EXERCISE BRIEF: The lines that make up this material should each be returned exactly.

DATA TO PROCESS:
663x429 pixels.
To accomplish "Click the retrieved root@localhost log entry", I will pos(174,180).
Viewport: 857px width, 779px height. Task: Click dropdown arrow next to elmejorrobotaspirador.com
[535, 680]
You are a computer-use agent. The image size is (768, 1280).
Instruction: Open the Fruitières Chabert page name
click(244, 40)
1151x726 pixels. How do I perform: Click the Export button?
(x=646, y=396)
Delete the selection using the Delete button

RESPONSE BOX:
663x429 pixels.
To accomplish "Click the retrieved root@localhost log entry", I will pos(174,180).
Viewport: 857px width, 779px height. Task: Click dropdown arrow next to elmejorrobotaspirador.com
[535, 680]
You are a computer-use agent. The image size is (768, 1280).
Instruction: Open the Fruitières Chabert page name
click(244, 40)
1151x726 pixels. How do I perform: Click the Export button?
(x=646, y=396)
Delete the selection using the Delete button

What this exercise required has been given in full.